_CONSIGNE:_
Dans le texte sur la procédure de divorce, à quel montant la cour d'appel de Douai a-t-elle fixé la pension alimentaire par son arrêt du 5 février 2015 ? Répondez en une phrase, s'il vous plaît.

_SOURCE:_
*-*-*

Aucun enfant n'est issu de cette union.
Par acte du 25 juillet 2013, Mme [X] a saisi le juge aux affaires familiales d'une demande de contribution aux charges du mariage.
Par jugement du 24 septembre 2013, le juge aux affaires familiales a dit que la contribution de M. [P] aux charges du mariage prendrait la forme de la mise à disposition gratuite du domicile conjugal et le remboursement des mensualités des crédits contractés pendant la vie commune.
Sur requête en divorce de l'époux, le juge aux affaires familiales du tribunal de grande instance de Dunkerque, par ordonnance de non-conciliation du 13 février 2014, a notamment :
- attribué à l'époux le jouissance du domicile conjugal, bien propre de M. [P],
- accordé un délai de trois mois à l'épouse pour libérer les lieux,
- mis à la charge du mari une pension alimentaire de 300 euros par mois au titre du devoir de secours.
Par ordonnance du 1er octobre 2014, le juge des référés du tribunal d'instance de Dunkerque a ordonné l'expulsion de Mme [X] du domicile conjugal.
Par arrêt du 5 février 2015, la cour d'appel de Douai a confirmé l'ordonnance de non-conciliation en toutes ses dispositions, sauf en ce qui concerne le montant de la pension alimentaire qui a été fixé à 500 euros par mois.
Par acte d'huissier du 10 juillet 2015, Mme [X] a fait assigner son mari en divorce sur le fondement de l'article 242 du code civil.
Par jugement du 10 août 2016, le juge aux affaires familiales a :
- prononcé le divorce des époux aux torts exclusifs du mari,
- fixé les effets du divorce entre les époux en ce qui concerne leurs biens au 5 décembre 2012,
- ordonné la liquidation et le partage des intérêts patrimoniaux des époux,
- condamné M. [P] à payer à Mme [X] une prestation compensatoire en capital de 21 000 euros payable par mensualités de 500 euros pendant 24 mois, puis de 200 euros pendant 45 mois,
- rejeté la demande de dommages-intérêts formée par l'épouse,
- condamné M. [P] aux dépens.
Par déclaration reçue au greffe de la cour le 30 août 2016, Mme [X] a interjeté appel de cette décision en toutes ses dispositions.
Vu les dernières conclusions de Mme [X] en date du 16 janvier 2017 tendant à voir confirmer le jugement en ce qu'il a prononcé le divorce aux torts du mari, lui accorder la somme de 150 000 euros à titre de prestation compensatoire et condamner M. [P] aux dépens.
Vu les dernières conclusions de M. [P] en date du 10 janvier 2017 tendant à voir débouter Mme [X] de ses demandes, prononcer le divorce aux torts exclusifs de l'appelante, dire n'y avoir lieu à prestation compensatoire en raison du comportement fautif de l'épouse et de l'équité ou, subsidiairement, compte tenu des critères de l'article 271 du code civil, prendre acte de sa proposition de règlement des intérêts pécunaires, dire que l'épouse reprendra l'usage de son nom de jeune fille, dire que les effets du divorce seront fixés au 5 décembre 2012 et condamner l'appelante aux dépens.

*-*-*

_DONNÉES AFFICHÉES:_
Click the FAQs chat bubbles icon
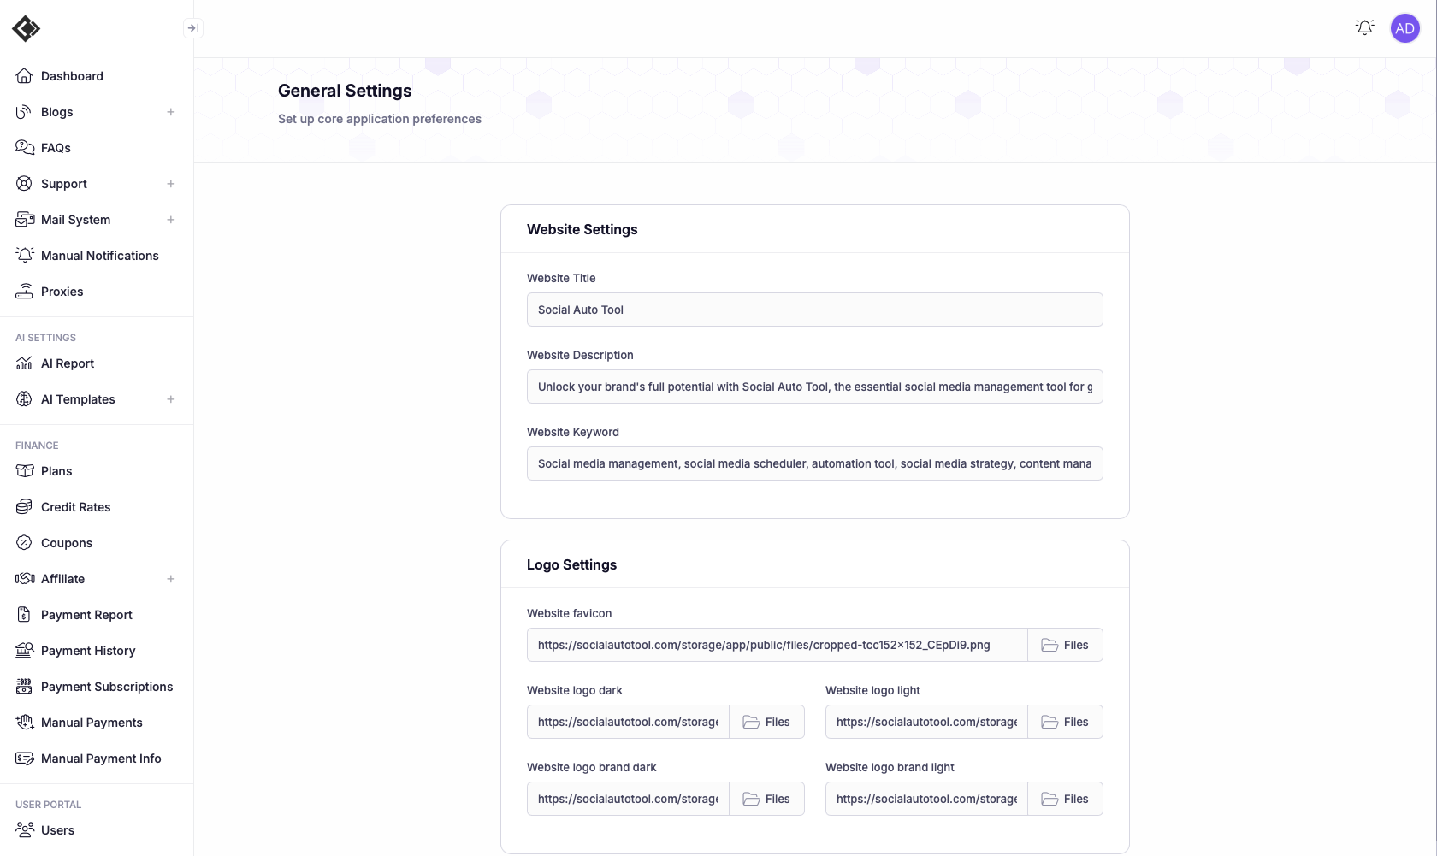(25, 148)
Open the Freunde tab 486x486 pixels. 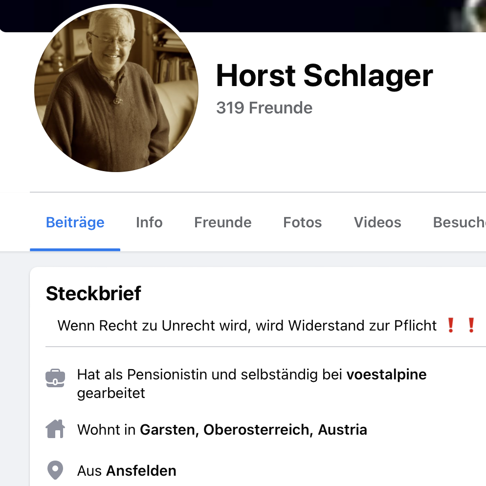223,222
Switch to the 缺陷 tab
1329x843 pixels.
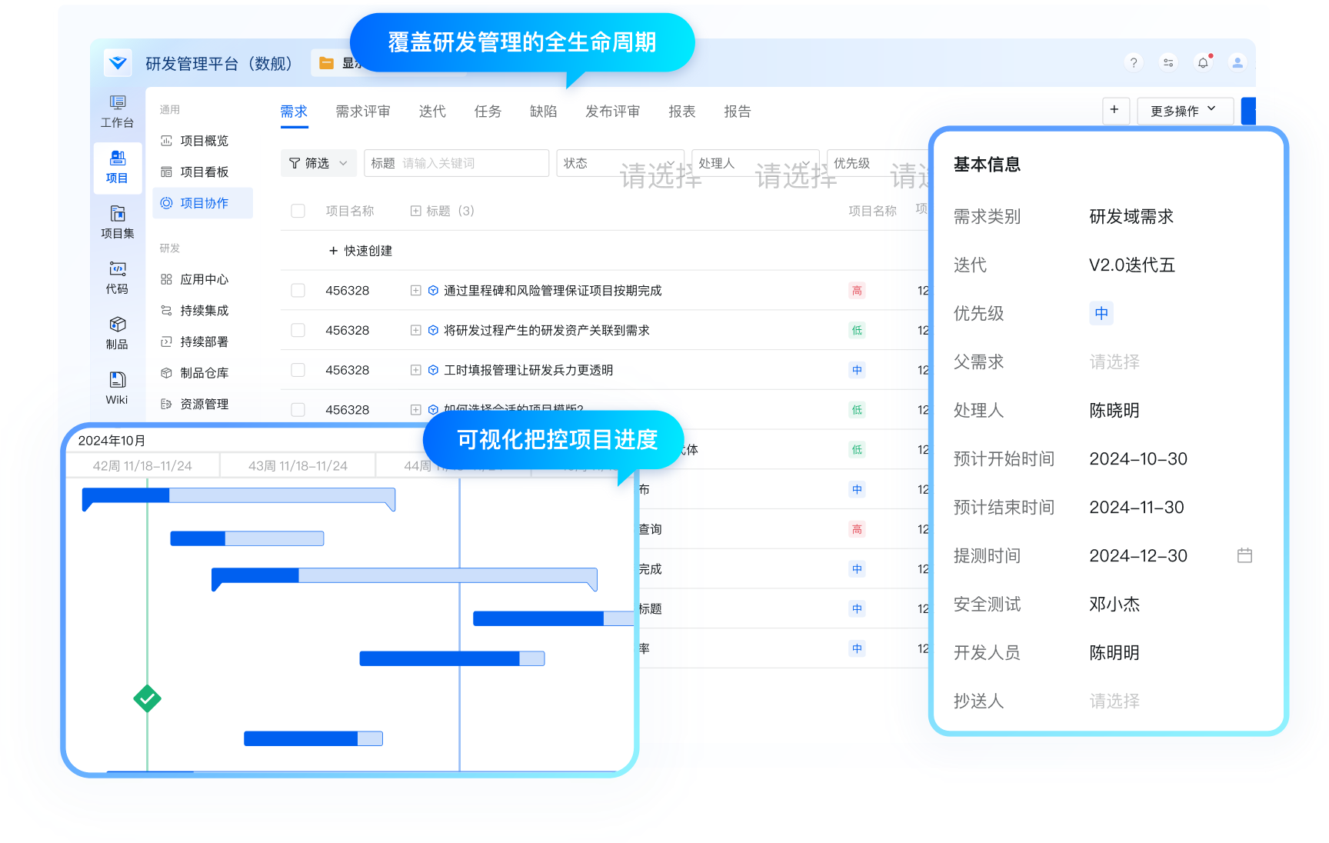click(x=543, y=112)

*-*-*

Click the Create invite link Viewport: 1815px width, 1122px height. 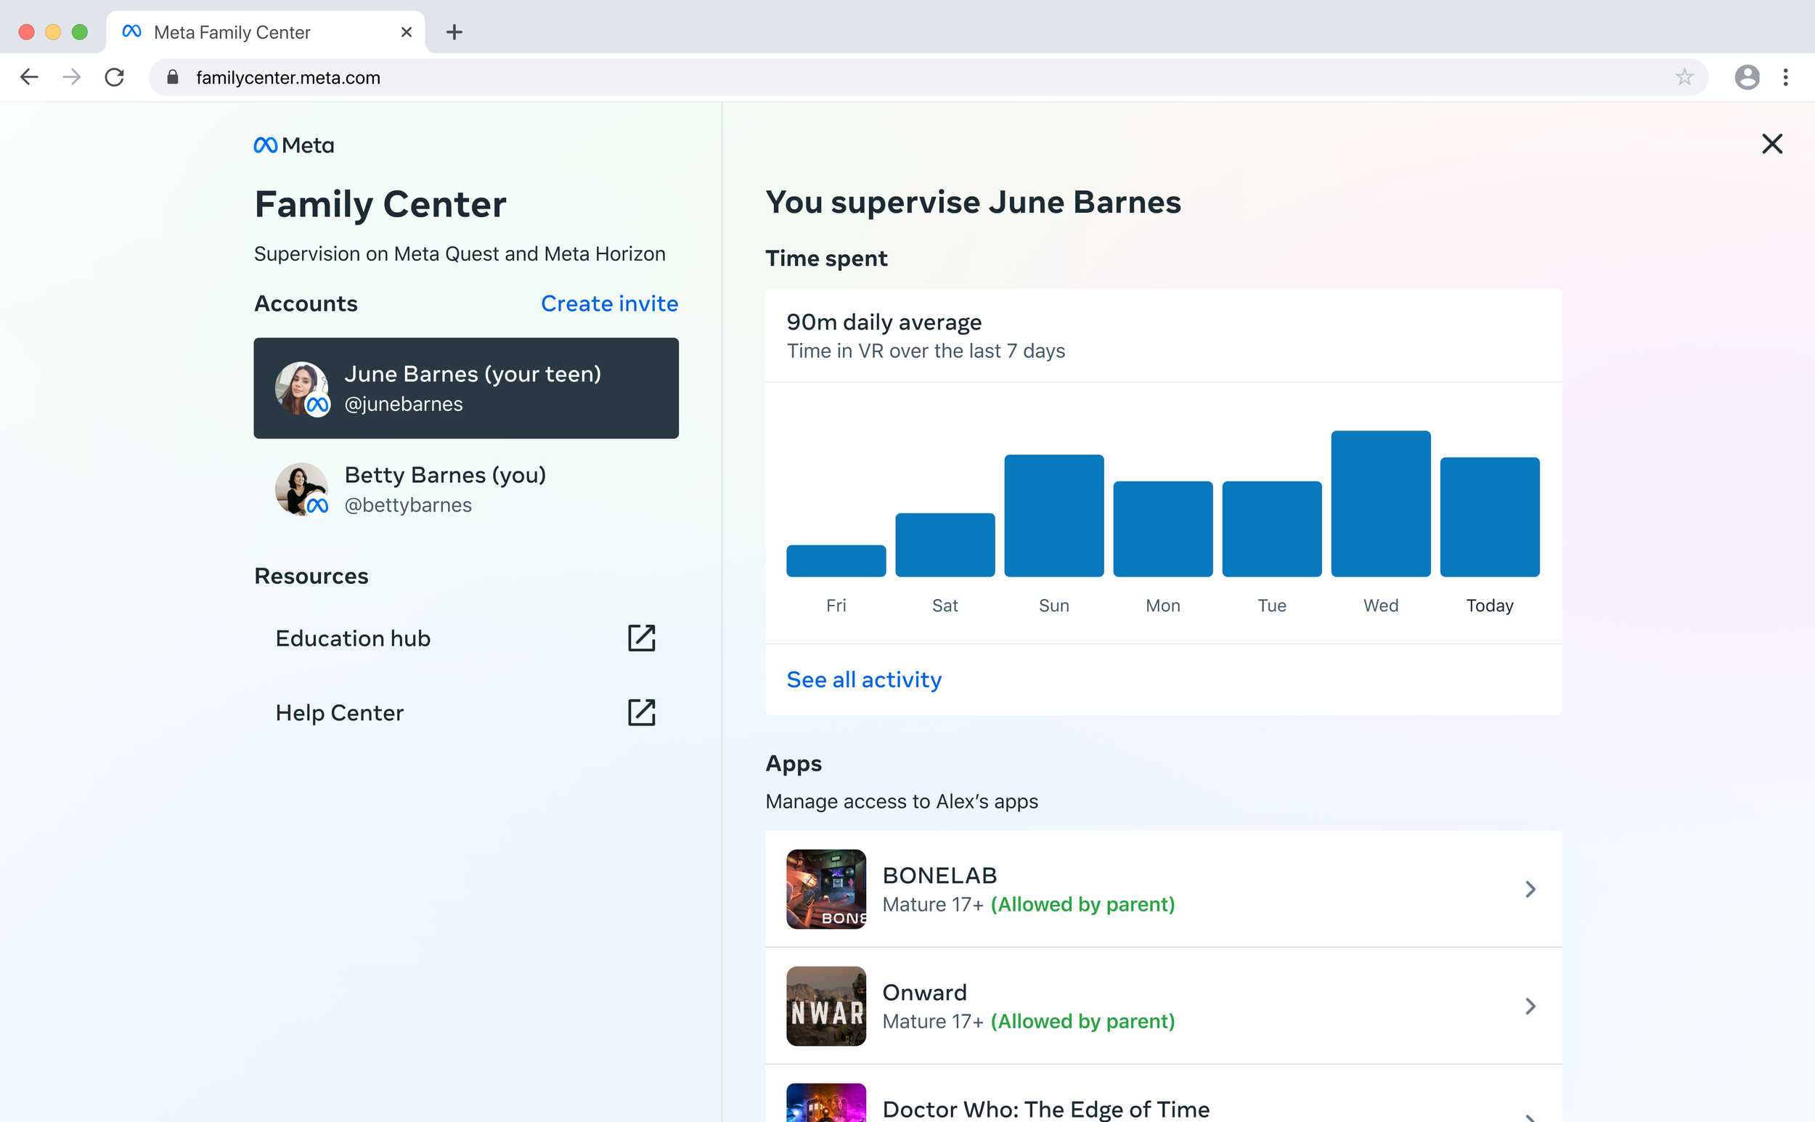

*-*-*

_RÉPONSE:_
La cour d'appel de Douai a fixé la pension alimentaire à 500 euros par mois.